The next variety is the Common Dream Problem version. You go to work and you can’t find your locker, can’t remember the combination, arrive in pajamas, don’t have any uniforms, are late and keep getting later and later, crap like that. It’s an anxiety dream, but fairly mild in the broad scheme of things. I have no idea what the psychology of such things are, but I think they're more of a regular, garden-variety Freudian issue than relative to a specific profession…

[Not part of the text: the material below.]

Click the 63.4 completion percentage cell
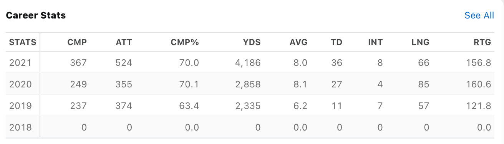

Now things start getting weird. The next level is what I call Escalated Real Life Occurrence dreams. This is something like, “Leaving the station light,” a euphemism for heading out on a shift without your gun. Now, there may be cops who have never done this, but there’s way more of ‘em who have and don’t admit it. I did it twice: I discovered the first incident at breakfast, so it was no biggy other than the embarrassment factor. The second time, I had just hopped a six foot, chain link fence looking for an intruder at a silent alarm. I reach for my roscoe and… Now that’s a little scary. Never did it again after that, but sure as hell dreamed about it a bunch. In this kind of dream, you’re in a situation where you or someone else is in immediate danger, under attack, etc, and you reach for your piece and its empty holster time… After that, things get real shitty in this kind of dream, so they’re way more debilitating that the previous varieties… I might dream that my bullets were actually nails, or had fallen apart, or were the wrong caliber and…. You get the picture. When I was a Fire Chief at an airport in Washington State, it was always in the back of my mind that if a jet crashed and burned on either runway approach in the middle of winter (Read really, really wet), there was no way on God’s green earth that we’d be able to get anywhere close with an engine: So what was my recurring dream? Yup, MD-80 with a full passenger load eating it in December on the approach to Runway 1-6… These dreams definitely are professionally motivated and feed on the weirdness and fears only known to those who work in them.

Finally, you have the completely surreal, nothing-to-do-with-reality version of the work dream, and actually, these never bothered me that much. When the reality factor’s removed, it’s just a dream, even if it is work-based in nature.

To me, the worst kind was the Escalated Real Life versions. I still have them, albeit not so often, and I’ve been out of the business for ten years. Is this some kind of Post Traumatic Stress Disorder, or am I just weird, (Don’t answer that...)

Do doctors, and pilots, and truck drivers that haul gasoline have the same kinds of dreams?